Teasing out the variables
Pointing out an issue with the Oswestry Disability Index (ODI), Dr. Bess notes, “We need to have comprehensive tools that evaluate the spectrum of health deficits. The problem with the ODI as a sole measure is that it’s a pain driven instrument—how pain impacts function, work, sex life—however it doesn’t have non-pain delineated metrics within it, such as self-image. Consequently, the ODI is an effective instrument to evaluate pathologies that are driven by pain. However, if you take ASD patients that have isolated thoracic scoliosis deformities, it is uncommonly a pain driven condition. These patients will improve their self-image following surgery by over 60% and roughly 70% of these patients will return to a self-image status that emulates a patient without scoliosis (these patients truly return to ‘normal’). However, for the majority of these patients, function and pain values don’t improve after surgery. Clearly, we are helping these patients, however, if the ODI is the only measure used to evaluate these patients, we would erroneously conclude that surgery did not help.”
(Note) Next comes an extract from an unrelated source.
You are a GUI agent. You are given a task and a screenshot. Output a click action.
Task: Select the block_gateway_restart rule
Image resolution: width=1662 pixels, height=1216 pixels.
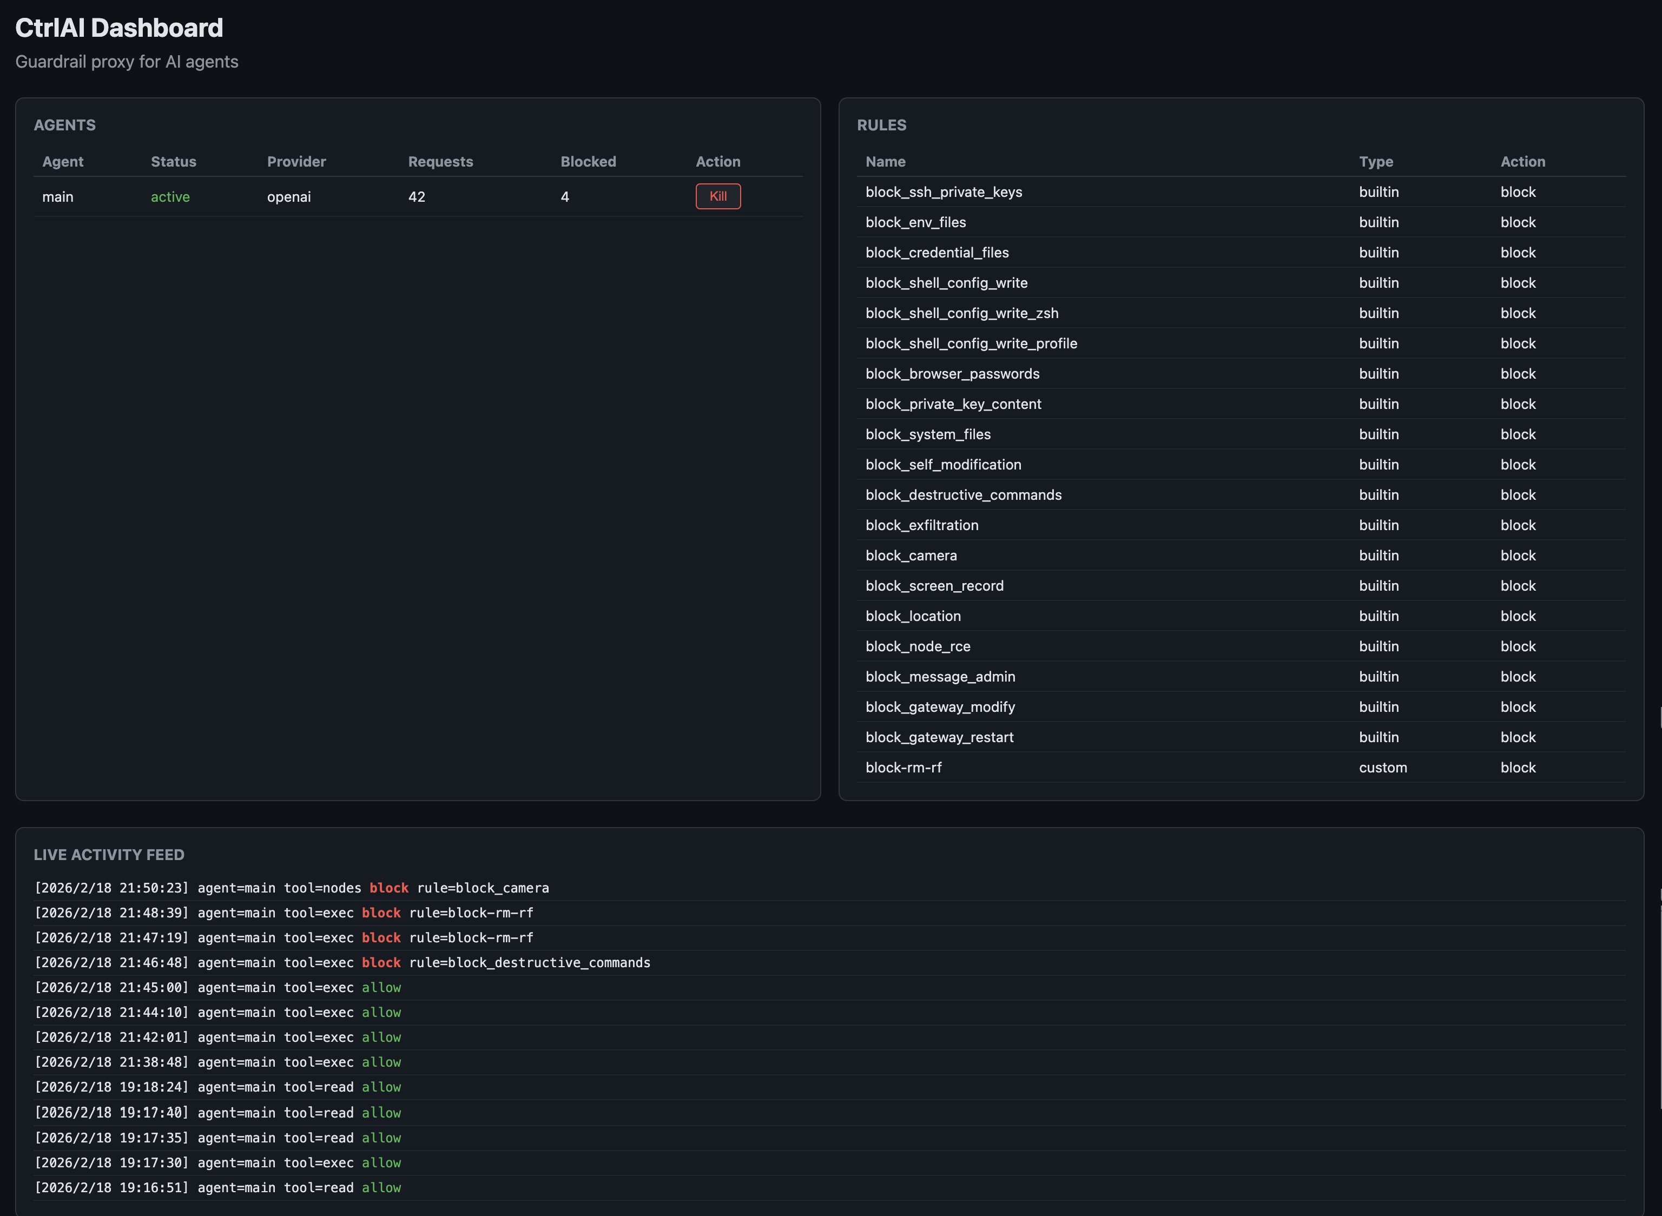[939, 737]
“At baseline, the most impacted domain across all adult spinal deformities is self-image, followed by pain, then physical function, then social function, and then mental health. My colleagues and I have found that self-image is largely independent of mental health but correlates strongly with function and pain.”
Pointing to the cancer literature, Dr. Bess states, “For cancer patients, self-image is shown to be less tied to cachexia and hair loss and more tied to nausea. That tells us that if you feel good then you tend to think you look good. Self-image is critically important for ASD, and while there are numerous metrics used to evaluate spinal deformity, self-image isn’t consistently one of them.”
How they proceeded
The methodology for the paper included evaluation of surgically treated ASD patients (≥4 levels fused) prospectively enrolled into a multicenter database, minimum 2-year follow-up, were categorized into ASD types according to Scoliosis Research Society-Schwab ASD classification (THORACIC, LUMBAR, DOUBLE, SAGITTAL, MIXED). Demographic, radiographic, operative, and patient reported outcome measures (NRS back and leg pain, SRS-22r, SF-36) data were evaluated. Preoperative and last postoperative values for pain, physical and social function, mental health, and self-image were evaluated, improvements in each domain were quantified, and domain scores compared to generational normative values. Postoperative improvements were also calculated for three age cohorts (<45 yr, 45-65 yr, and >65 yr) within each deformity type.
Dr. Bess: “We found that 90% of adult spinal deformity patients across all deformities were two standard deviations worse than the normal population for self-image, pain, and physical function, which is not only statistically significant, but clinically vital as well as it shows the dramatic impact that ASD can have upon afflicted patients.”
“Domain improvements for the entire ASD population were 45.1% for back pain, 41.3% for leg pain, 27.1% for physical function, 35.9% for social function, 62.0% for self-image, and 22.6% for mental health,” wrote the authors. “LUMBAR, SAGITTAL, and MIXED had greatest improvements in pain and function, while THORACIC and DOUBLE had greatest improvements in self-image. Self-image was the most impacted preoperative domain and demonstrated the greatest postoperative improvement for all ASD types.”
Dr. Bess: “We believe this study provides spine surgeons valuable information…and provides an opportunity for education and honesty when it comes to counseling patients.”